This is the program for the 2010 Joint Statistical Meetings in Vancouver, British Columbia.

Abstract Details

Activity Number: 600
Type: Invited
Date/Time: Thursday, August 5, 2010 : 8:30 AM to 10:20 AM
Sponsor: IMS
Abstract - #306154
Title: Some Risks with Bayes and Some Higher-Order Truths
Author(s): Donald A.S. Fraser*+
Companies: University of Toronto
Address: Dept Statsitics, Toronto, ON, M5S3G3, Canada
Keywords: Confidence ; Bayes ; Integrated likelihood ; Approximate confidence ; Truth
Abstract:

.A.S. Fraser Dept Statistics University of Toronto

Bayesians with default priors calculate numbers that are called probabilities; non-Bayesians with more effort calculate numbers that are called confidence but by edict never called probabilities.
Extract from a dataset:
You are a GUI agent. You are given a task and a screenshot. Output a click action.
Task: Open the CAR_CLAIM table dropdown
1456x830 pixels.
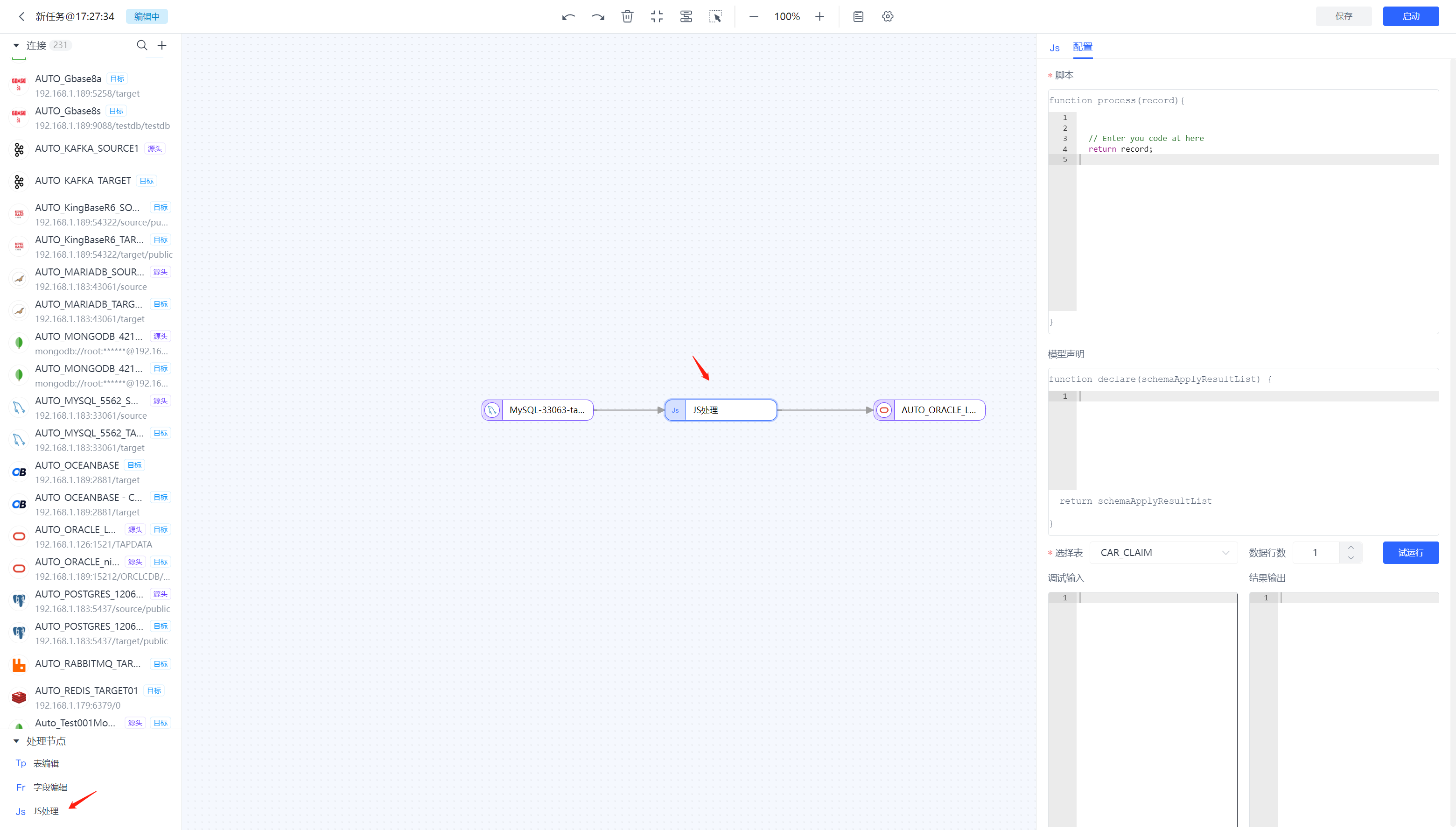pos(1163,552)

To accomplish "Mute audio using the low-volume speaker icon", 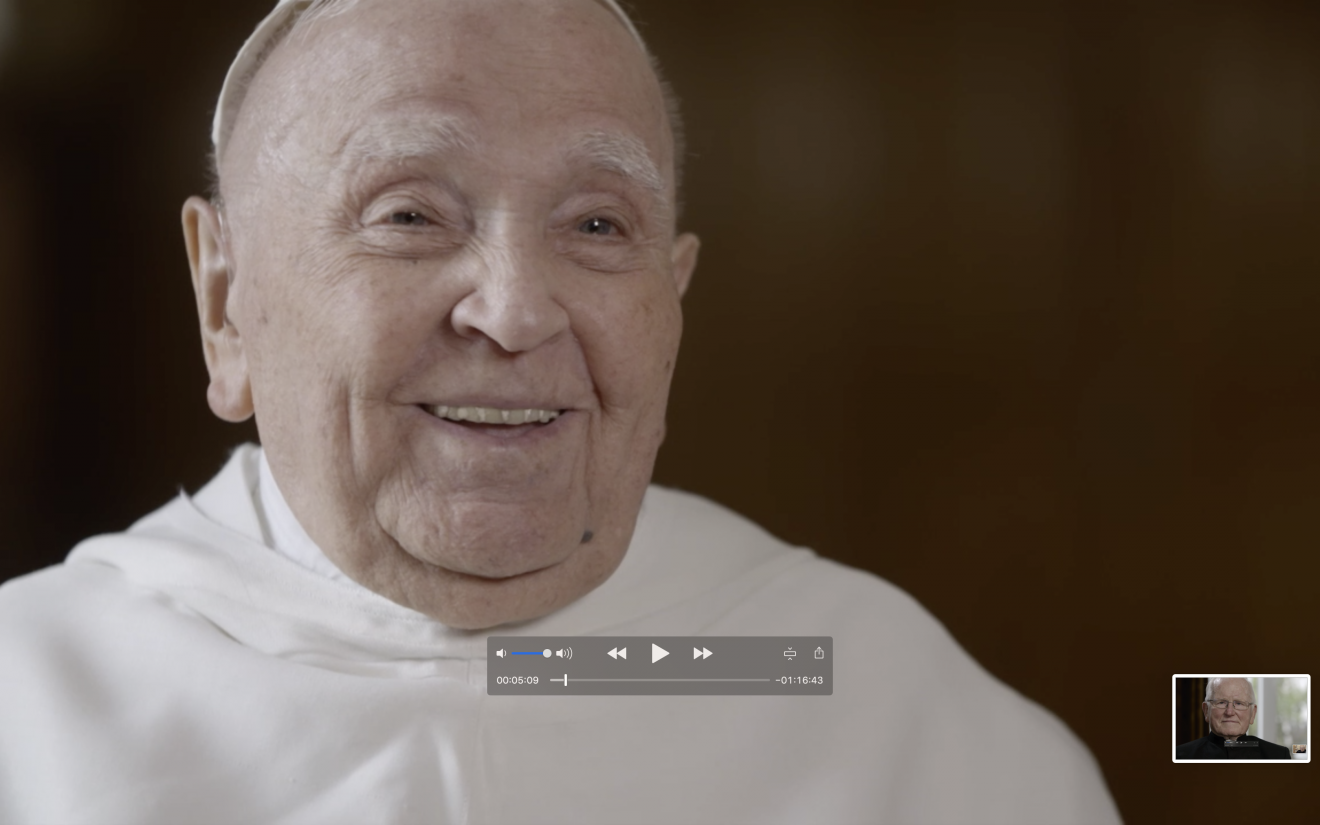I will [501, 654].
We examine higher-order analyses that show the Bayesian numbers have less claim to truth than the confidence numbers do; and can even be uniformly biased. Integrating weighted likelihood can of course provide rich and rewarding exploratory analyses in wide generality. But the Bayesian claim of producing probabilities is demonstrably misrepresentative, even fraudulent, unless the claim is reduced to that of producing approximate confidence. Bayesian analysis is frequently described as basic information processing, but it requires a disclaimer concerning the use of the term probability over approximate confidence.